Background: Rheumatoid arthritis (RA) is an autoimmune disease that results in a chronic,
systemic inflammation that may affect many tissues and organs, but principally the synovial joints.
The tendency for joint destruction is greatest in the early stages of disease hence current trend is to
introduce a disease-modifying anti-rheumatic drug (DMARD) immediately after the diagnosis of RA
in a step- up approach which is generally followed by its combination with a corticosteroid or NSAID.
Objective: Hydroxychloroquine (HCQ) is a slow acting DMARD used in the early stage of RA.
NSAIDs if given in combination with HCQ would provide immediate symptomatic relief from pain
and inflammation even before HCQ starts showing its disease modifying effects. Long half life of HCQ results in its
accumulation in the body while frequent intake of NSAIDs results in severe GI side effects. Present project aims at
minimizing these shortcomings by designing co-drugs of HCQ and NSAIDs as a potential combination RA therapy.
Method: Synthesis of two co-drugs was achieved by CDI coupling, followed by their spectral characterization.

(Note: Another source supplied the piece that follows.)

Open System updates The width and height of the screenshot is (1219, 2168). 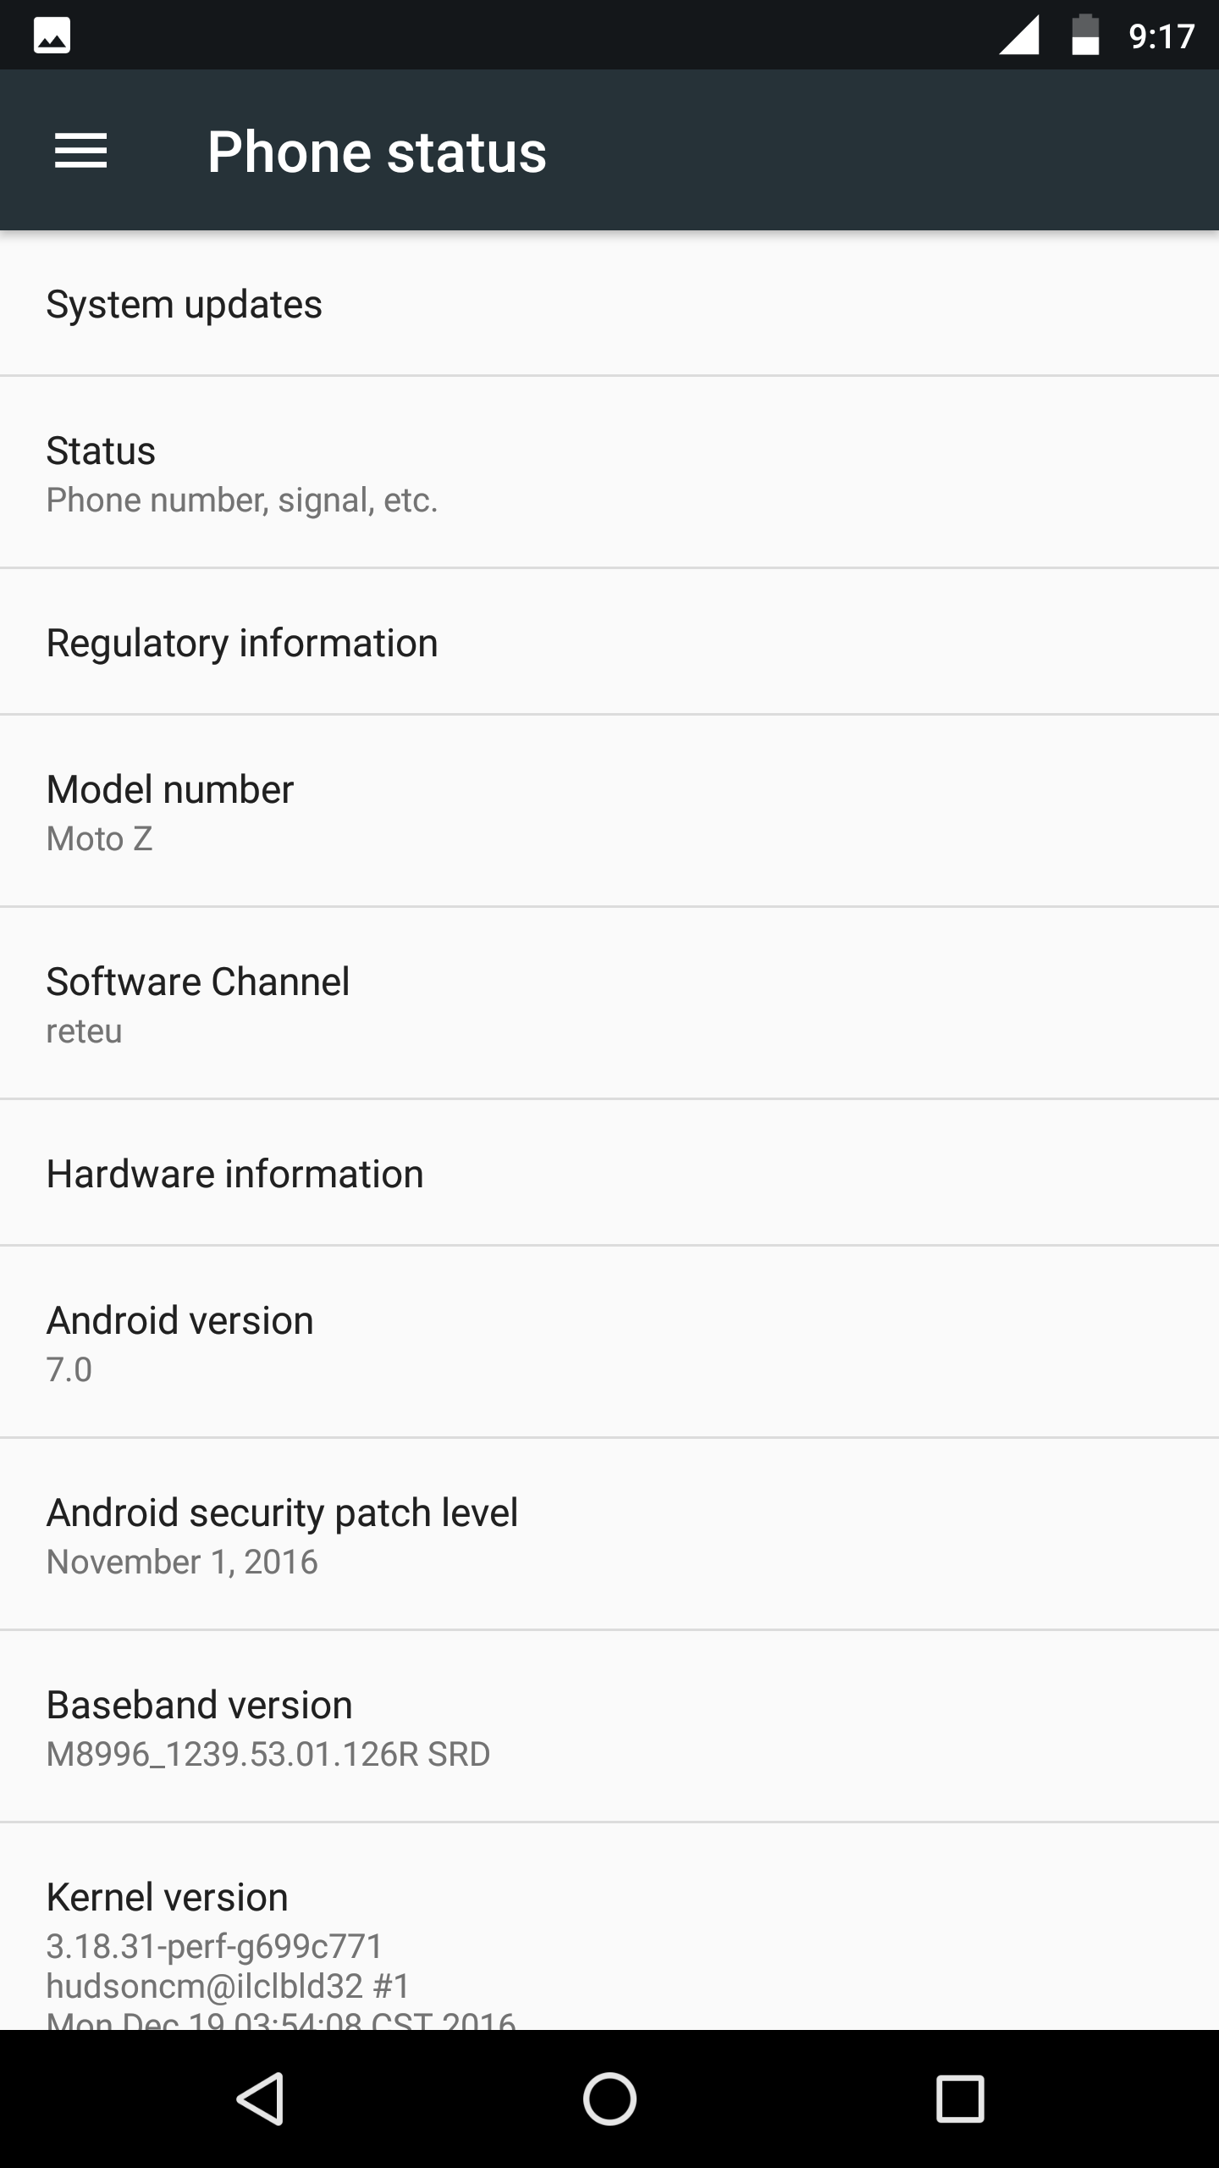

In vitro
release kinetics was studied by HPTLC in aqueous buffers and tissue homogenates of upper GIT.
Results: Prodrugs were resistant to hydrolysis in buffers (pH 1.2 and 7.4) and stomach homogenates of Wistar rat but 32-
65% hydrolysis was observed in small intestinal homogenates.
Conclusion: We propose that the mutual prodrug strategy of a DMARD with NSAID could be useful in initial
management of RA wherein NSAIDs would produce their anti-inflammatory effect and simultaneously the process of
joint reconstruction by hydroxychloroquine could be initiated.